The number of Americans filing initial claims for unemployment benefits fell to the lowest level in four months — one possible indicator that employers are more confident in the strength of the economy and, as result, are ready to begin hiring in greater numbers. As applications for unemployment benefits act as a proxy for layoffs, this drop shows that employers are refraining from firing workers.

New jobless claims fell by 24,000 to a seasonally adjusted 334,000 in the week ended July 13, the U.S. Department of Labor reported Thursday. It was a far steeper drop than analysts had predicted.

While jobless claims provide the first look at the employment situation for any given month, the weekly figures can be volatile, so economists use a four-week moving average to understand wider trends. Last week, that figure also declined, falling 5,250 to 346,000. When compared to the same week in June, last week’s four-week average was 0.7 percent lower.
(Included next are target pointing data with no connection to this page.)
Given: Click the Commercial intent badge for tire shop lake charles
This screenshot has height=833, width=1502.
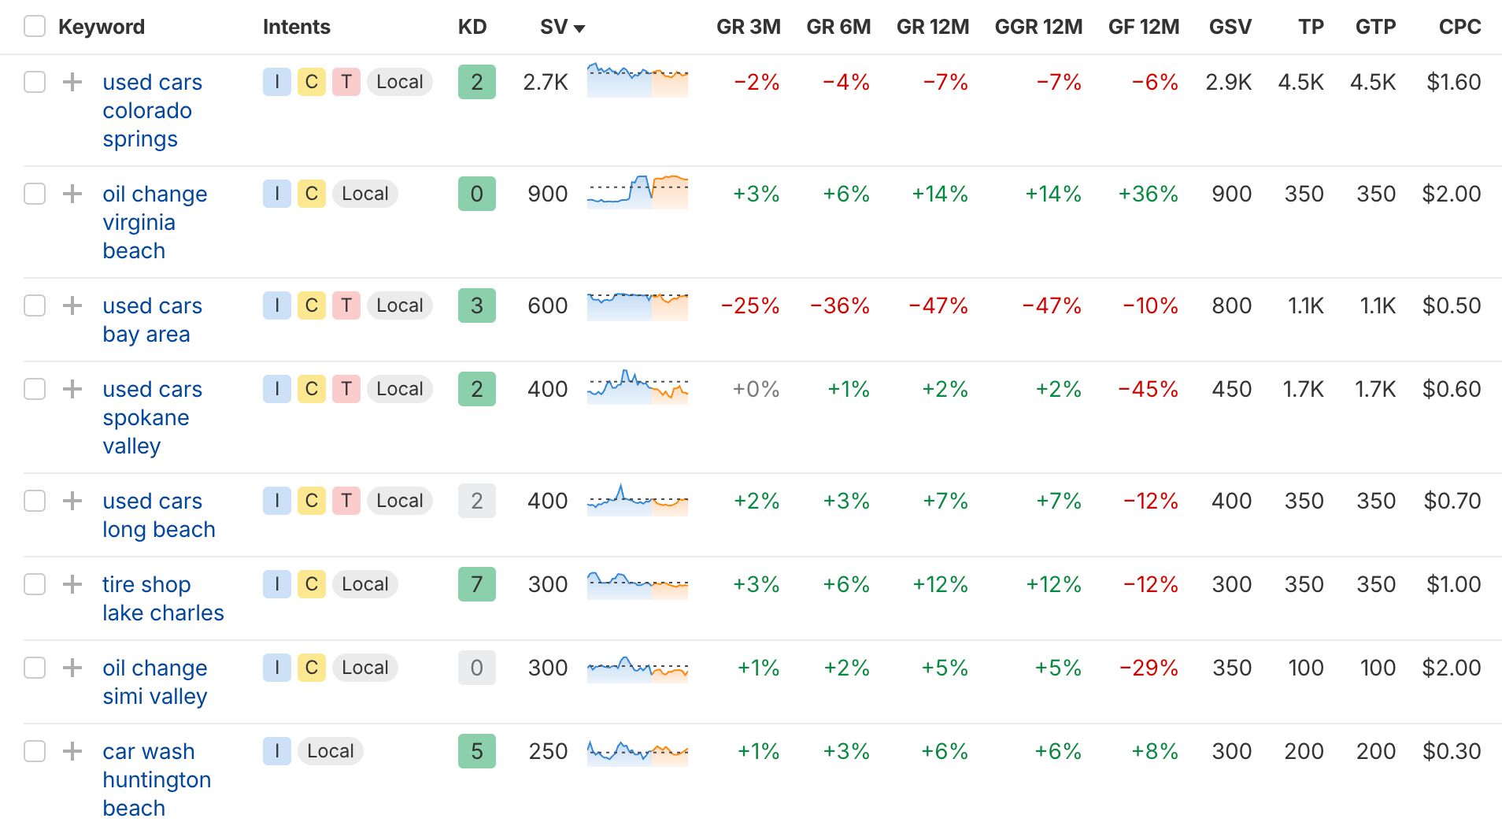Looking at the screenshot, I should [x=312, y=584].
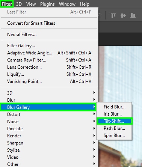The height and width of the screenshot is (167, 142).
Task: Click the Align top edges icon
Action: [x=113, y=15]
Recent readings of the health of the United States labor market have revealed signs of strength. The Labor Department said earlier this month that 195,000 jobs were added in June; Challenger’s layoff report showed employers announced 258,932 job cuts from January through June, the second lowest six-month total since 2000; and Gallup’s U.S. Job Creation Index found that the positive sentiment of U.S. workers hit a five-year high in June.
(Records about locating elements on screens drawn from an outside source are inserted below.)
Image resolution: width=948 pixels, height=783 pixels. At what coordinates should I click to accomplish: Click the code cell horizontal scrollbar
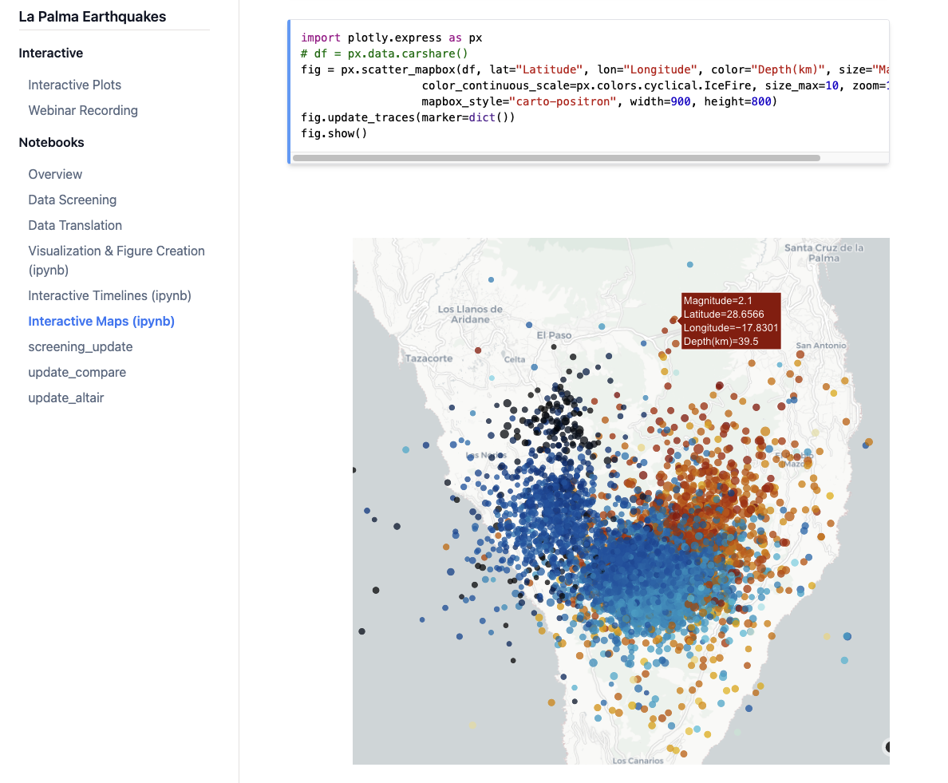(x=556, y=158)
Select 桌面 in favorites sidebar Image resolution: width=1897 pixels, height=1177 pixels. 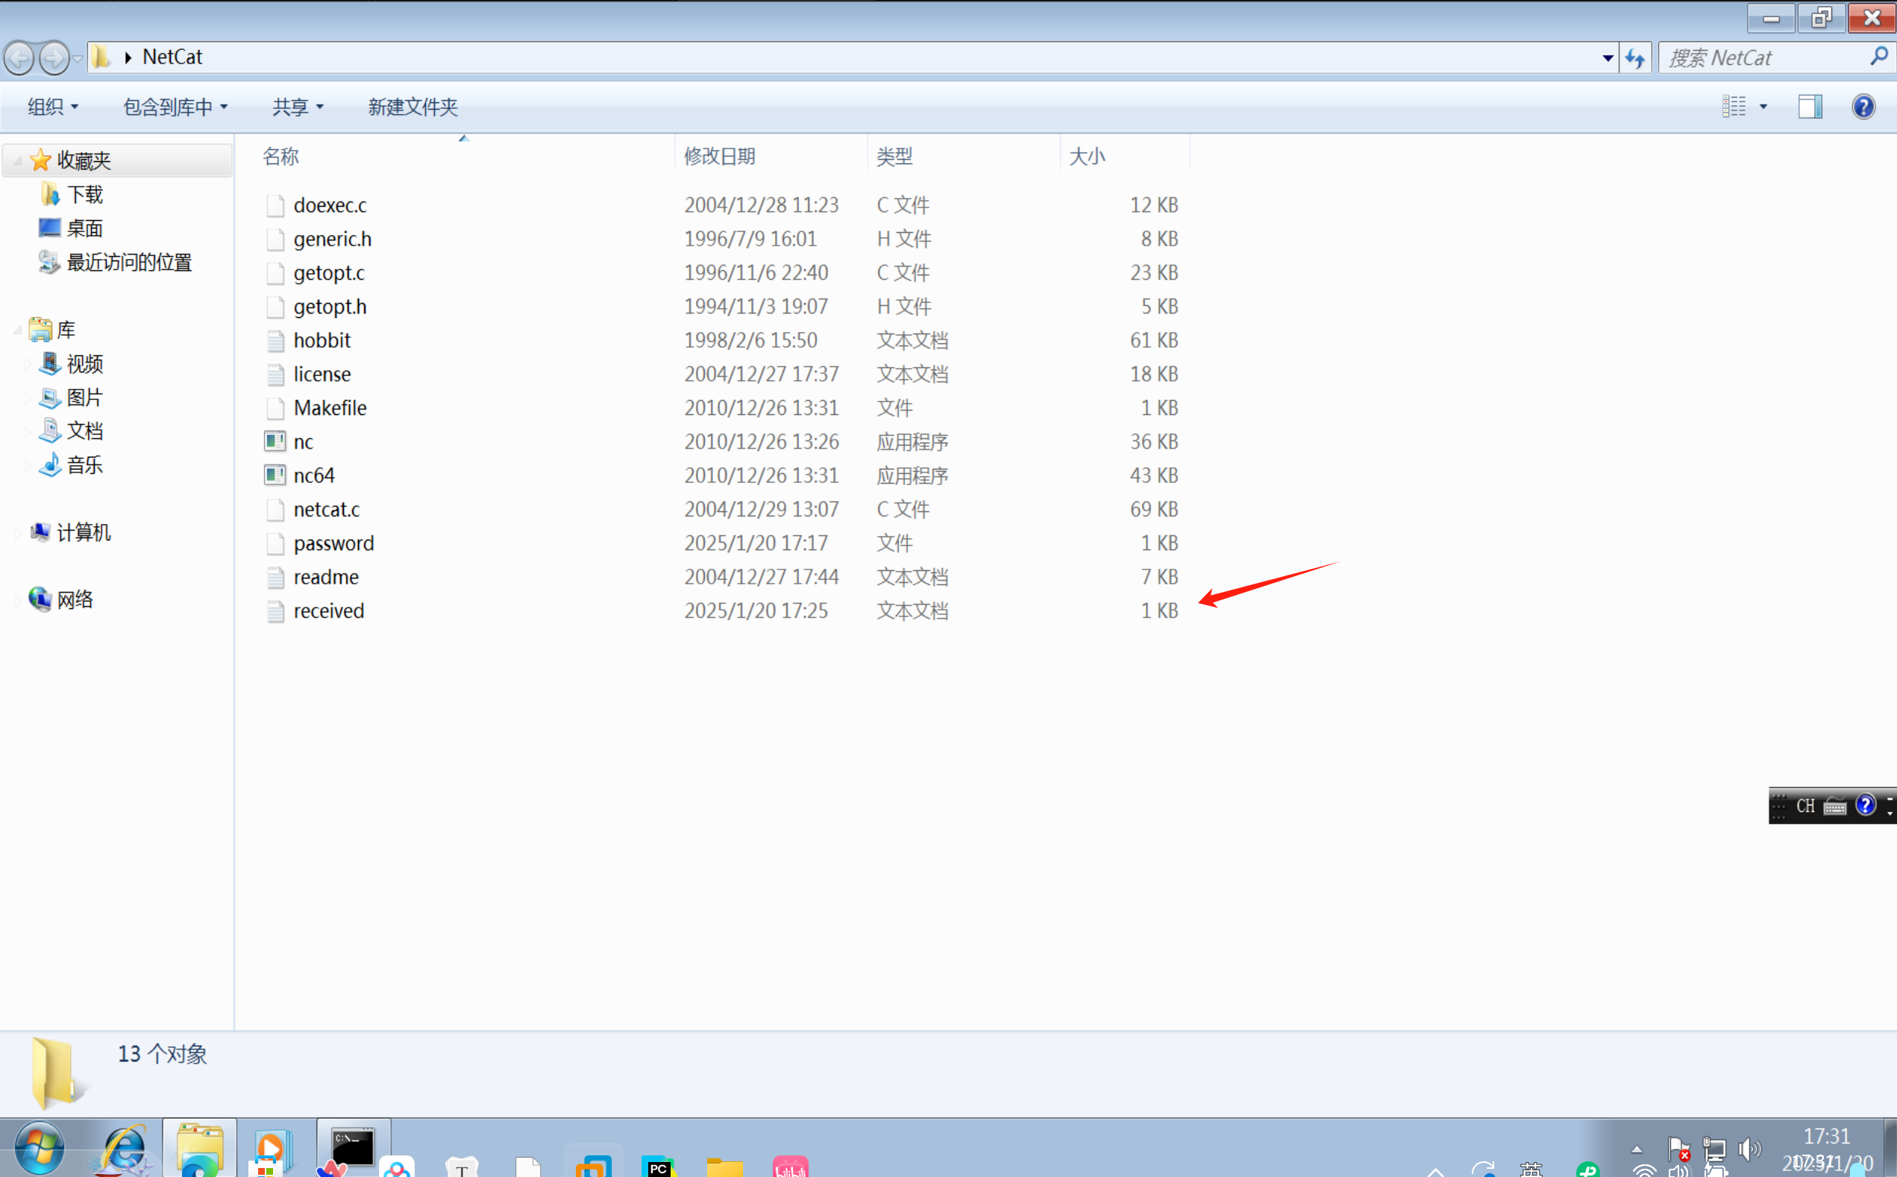tap(84, 228)
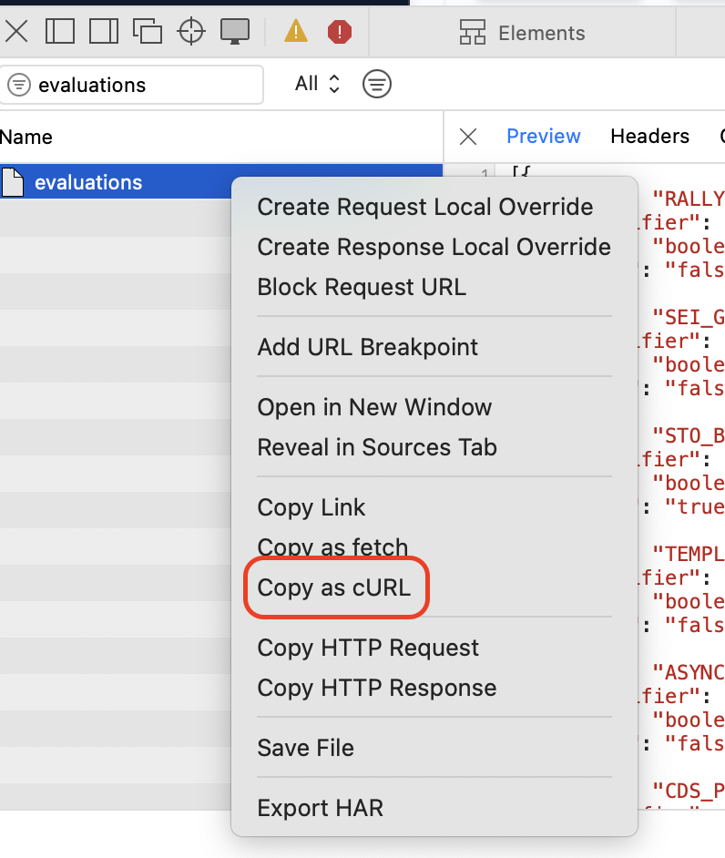Click Reveal in Sources Tab
The width and height of the screenshot is (725, 858).
pos(377,447)
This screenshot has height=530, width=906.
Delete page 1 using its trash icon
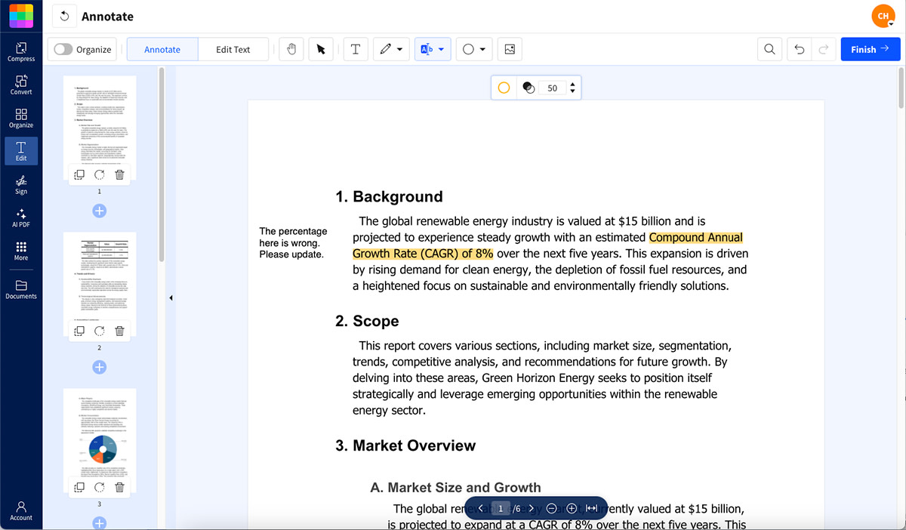[119, 174]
This strengthening has led to increased speculation that the Federal Reserve will begin to scale back its monthly stimulus program sooner rather than later. However, unemployment has stood at 7.6 percent for three of the last four months.

Speaking to Reuters, Raymond James economist Scott Brown explained that last week’s new claims were “still consistent with moderate job growth.” Moderate job growth suggests that the American labor market has remained resilient despite January’s tax increases and March’s federal spending cuts, which appeared to weigh down economic growth in the first six months of 2013.
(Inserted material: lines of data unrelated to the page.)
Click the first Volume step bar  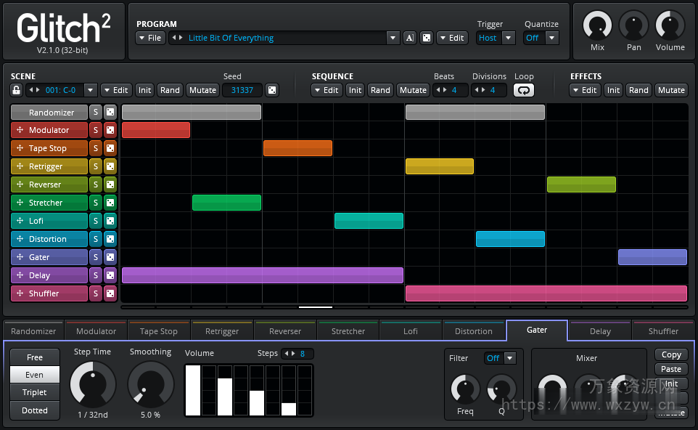point(193,391)
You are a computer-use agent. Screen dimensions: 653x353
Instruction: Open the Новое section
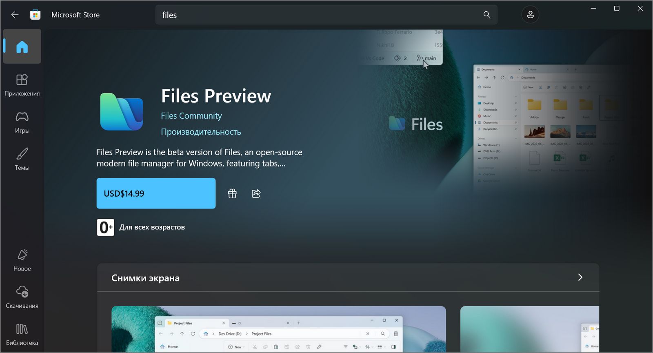[x=22, y=260]
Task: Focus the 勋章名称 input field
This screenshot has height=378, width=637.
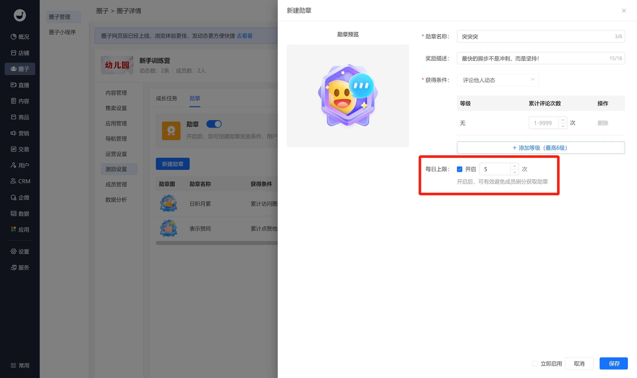Action: (541, 36)
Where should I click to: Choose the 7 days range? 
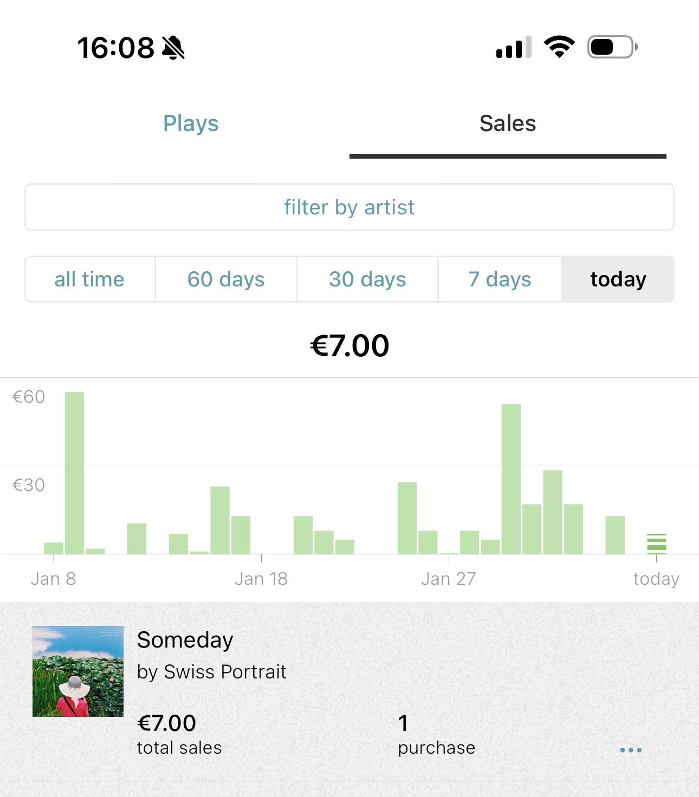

But other analysts made more cautious assessments of the data. Early July is historically a volatile time for jobless claims, and the Labor Department typically adjusts the numbers to account for temporary layoffs that often result from the annual summer closures of auto factories for maintenance. While fewer automakers have made those layoffs in the past several years, the initial jobless claims figures do show a significant increase in Michigan, Indiana, and Ohio, where automakers have a large presence.

Still, central bank Chairman Ben Bernanke’s vision of the current economic condition in the United States may best be described as cautiously optimistic. “The economic recovery has continued at a moderate pace in recent quarters,” he said at his testimony before the House of Representatives on Wednesday, “despite the strong headwinds created by federal fiscal policy.” Similarly, the Fed’s Beige Book summary of current economic conditions found that “hiring held steady or increased at a measured pace in most [of the 12] districts, with some contacts noting reluctance to hire permanent or full-time workers” during the last survey period.

Additionally, the number of people filing for their second week or more of unemployment benefits rose by 91,000 to 3.1 million in the week ended July 6, Labor Department’s report said.

Overall, the U.S. economy lost 8.7 million jobs during the financial crisis.